The ``man in the street.'' If you interview enough people, admakers admit, someone will say what you want. ``Testimonial'' ads can also be used negatively: A celebrity, or some other ``credible'' surrogate, makes an attack on the candidate's behalf.
Confessional ads. If the attack is true, a candidate's best defense may be to beg for mercy.
A pre-emptive ``confessional'' approach is the ``inoculation'' ad: Admit your shortcomings before an opponent exposes them. This was the strategy behind Kitty Dukakis's confession of her former drug dependency early in her husband's campaign. Admaker David Garth suggests George Bush use a similar strategy to deal with the Iran-contra affair.
Free media. Voters find newscast footage more believable, so ``news'' footage may be used in commercials. An early Eisenhower ``bio'' ad quite consciously copied the ``March of Time'' newsreels popular at the time.
At least one Senate campaign this year features ``pseudo-newscast'' ads, in which an actor posing as a TV reporter reads a ``campaign update.'' He mentions both candidates, but the glowing ``news'' is reserved for the ad's sponsor. The required disclaimer runs at the beginning of the spot, where it can be mistaken for applying to the previous commercial.

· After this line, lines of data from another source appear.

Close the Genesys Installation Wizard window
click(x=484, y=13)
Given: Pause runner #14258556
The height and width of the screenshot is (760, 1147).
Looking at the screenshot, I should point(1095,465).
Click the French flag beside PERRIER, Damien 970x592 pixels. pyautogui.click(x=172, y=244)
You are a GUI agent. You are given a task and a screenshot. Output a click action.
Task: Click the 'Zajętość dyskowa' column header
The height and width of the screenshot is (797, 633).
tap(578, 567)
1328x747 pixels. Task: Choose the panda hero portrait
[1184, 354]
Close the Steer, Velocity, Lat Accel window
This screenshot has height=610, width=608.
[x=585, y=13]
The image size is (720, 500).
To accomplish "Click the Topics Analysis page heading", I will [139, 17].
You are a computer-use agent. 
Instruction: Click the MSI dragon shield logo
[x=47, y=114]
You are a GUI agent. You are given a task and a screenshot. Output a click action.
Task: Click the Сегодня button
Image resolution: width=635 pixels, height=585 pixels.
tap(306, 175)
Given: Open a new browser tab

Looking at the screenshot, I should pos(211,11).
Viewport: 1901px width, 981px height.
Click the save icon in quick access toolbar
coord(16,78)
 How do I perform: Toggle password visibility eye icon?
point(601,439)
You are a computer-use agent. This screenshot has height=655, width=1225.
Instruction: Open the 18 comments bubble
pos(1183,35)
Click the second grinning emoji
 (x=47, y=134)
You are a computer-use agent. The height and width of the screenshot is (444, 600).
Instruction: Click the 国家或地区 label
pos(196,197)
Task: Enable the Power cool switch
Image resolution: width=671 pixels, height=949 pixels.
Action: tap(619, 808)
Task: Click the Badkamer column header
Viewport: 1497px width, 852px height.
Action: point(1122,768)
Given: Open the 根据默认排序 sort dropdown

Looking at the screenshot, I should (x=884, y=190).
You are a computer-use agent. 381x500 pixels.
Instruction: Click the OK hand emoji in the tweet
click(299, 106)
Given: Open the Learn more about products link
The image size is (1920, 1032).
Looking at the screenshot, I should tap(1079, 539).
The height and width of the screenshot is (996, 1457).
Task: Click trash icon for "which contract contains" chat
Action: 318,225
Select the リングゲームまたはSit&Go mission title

`Dream' ads. Toward the end of October, you're bound to see commercials connecting the candidates to the American values of family, progress, peace. A recent example: Reagan's 1984 ads, which were written and narrated by the creator of Gallo Wines' ``All the Best'' campaign. Film for the Reagan spots was processed to have the same ``golden glow'' as the wine ads.
`Hey, Martha!' ads. So named by Ken Swope, who has a berth on Michael Dukakis's effort. You may look in vain for the humorous spot that makes you want to call ``Martha'' in to see this crazy commercial. Humor is rarely used, for fear it will backfire.
The Ottinger effect. New York politician Richard Ottinger's TV ads in his 1970 bid for the US Senate were widely seen as very effective. But in a live, three-way debate, Mr. Ottinger fell short of his televised image. He lost.
Sen. John Glenn ran into similar trouble when he failed to live up to the promise of his '84 ads.